BRIEF DESCRIPTION OF THE DRAWINGS
[0016] FIG. 1 is a block diagram illustrating a physical
configuration and a logical configuration of a computer system in
an embodiment;
[0017] FIG. 2A is an explanatory diagram illustrating an example of
a message transmitted by e-mail in the embodiment;
[0018] FIG. 2B is an explanatory diagram illustrating a plurality
of messages on one theme in the embodiment;
[0019] FIG. 3A is an explanatory diagram illustrating messages
exchanged by a plurality of users in the embodiment;
[0020] FIG. 3B is an explanatory diagram illustrating messages
exchanged between two users in the embodiment;
[0021] FIG. 4 is an explanatory diagram illustrating a data
collection in the embodiment;
[0022] FIG. 5 is a flowchart illustrating processing of creating
search units in this embodiment;
[0023] FIG. 6 is an explanatory diagram illustrating examples of
index creation information in the embodiment;
[0024] FIG. 7 is an explanatory diagram illustrating a
bibliographic information table in the embodiment;
[0025] FIG. 8 is an explanatory diagram illustrating an extracted
data table In the embodiment;
[0026] FIG. 9 is an explanatory diagram illustrating a search unit
table in the embodiment;
[0027] FIG. 10 is an explanatory diagram illustrating a search unit
index in the embodiment;
[0028] FIG. 11 is an explanatory diagram illustrating a concept of
joining search units in the embodiment;
[0029] FIG. 12 is a flowchart illustrating search processing on a
search unit basis in the embodiment;
[0030] FIG. 13A is an explanatory diagram illustrating an example
of a screen for inputting a search condition to be displayed on a
search client in the embodiment;
[0031] FIG. 13B is an explanatory diagram illustrating an example
of a screen for outputting a search result to be displayed on a
search client in the embodiment;
[0032] FIG. 14 is an explanatory diagram illustrating an example of
a screen to specify index settings in the embodiment; and
[0033] FIG. 15 is an explanatory diagram illustrating index
settings in the embodiment.
DETAILED DESCRIPTION OF THE EMBODIMENTS
[0034] Hereinafter, an embodiment of this invention is described in
detail with reference to the drawings.

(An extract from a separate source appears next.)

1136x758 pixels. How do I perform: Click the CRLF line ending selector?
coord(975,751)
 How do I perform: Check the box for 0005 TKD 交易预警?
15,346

A computer in this
embodiment reorganizes a plurality of pieces of data each including
a fragment of information into a group of data (search unit) having
a desired meaning.
[0035] FIG. 1 is a block, diagram illustrating a physical
configuration and a logical configuration of a computer system in
this embodiment.
[0036] The computer system in this embodiment includes a search
server 10, a search client 20, an instruction client 30, a storage
medium 40, and a network 50. The search server 10 is a computer for
reorganizing a plurality of pieces of data.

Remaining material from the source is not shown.